Central Banks

Czech crown climbs as central bank scraps cap vs euro

Martin Divisek I Bloomberg via Getty Images

The Czech crown strengthened on Thursday, after the country's central bank said it had removed its long-held 27-per-euro cap.

The crown firmed to as much as 26.72 per euro as it began to gather momentum following a relatively modest initial reaction.

At roughly 1.4 percent, however, it was a more muted rise than most analysts had forecast. Overnight implied volatility, which on Wednesday had hit a nine-month peak as investors bet on, or sought protection against, an imminent removal of the cap, also tumbled to 1.65 percent from around 4.65 percent beforehand.
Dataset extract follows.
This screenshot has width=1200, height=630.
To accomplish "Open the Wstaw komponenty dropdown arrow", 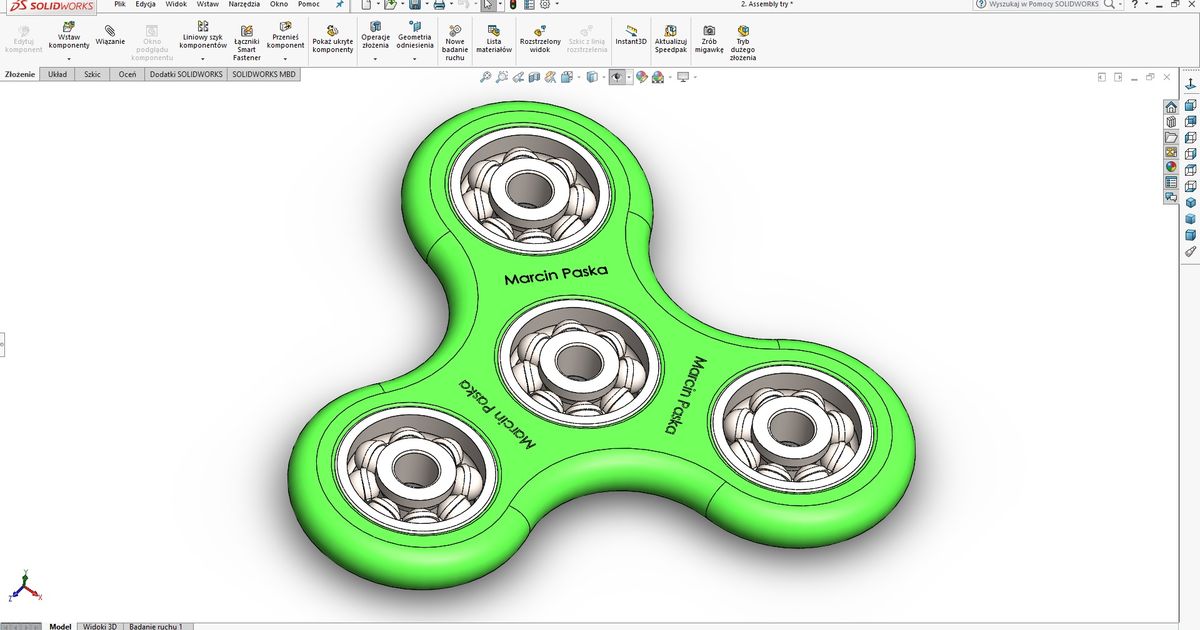I will [x=67, y=57].
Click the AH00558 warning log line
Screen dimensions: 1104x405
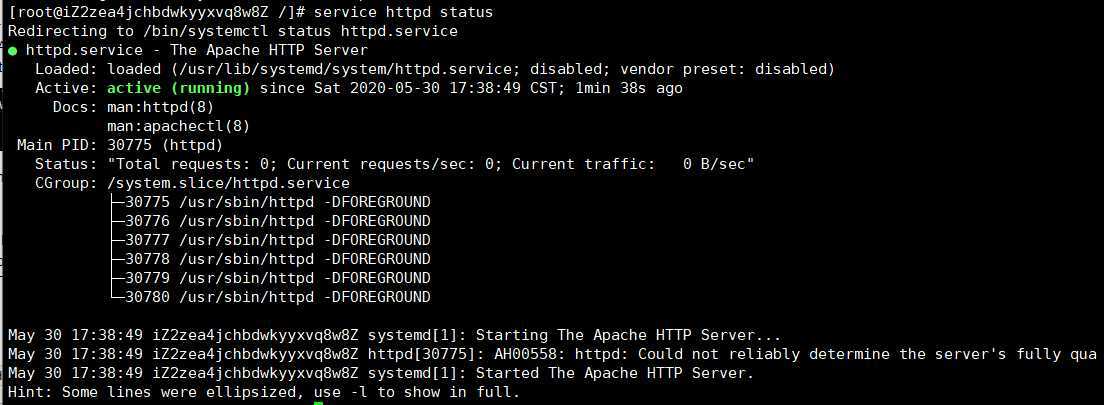pyautogui.click(x=552, y=354)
The central bank had been flagging its plans to remove the cap for months and gave a strong hint last week that a move might be imminent.

The decision followed a rise in inflation to 2.5 percent in February, above the bank's 2 percent target. It has also seen a tripling of its foreign exchange reserves over the more than 2 1/2 years the cap has been in place.

The central bank said on Thursday its foreign assets had grown by 230 billion crowns, or 8.53 billion euros, between March 21 and 31.

Yields on the Czech Republic's crown-denominated sovereign debt rose across the curve, while the country's euro bond yields mostly.

Yields on the local two-year issue were up 15 basis points at minus 0.132 percent after earlier touching minus 0.088 percent - their highest since July 2016.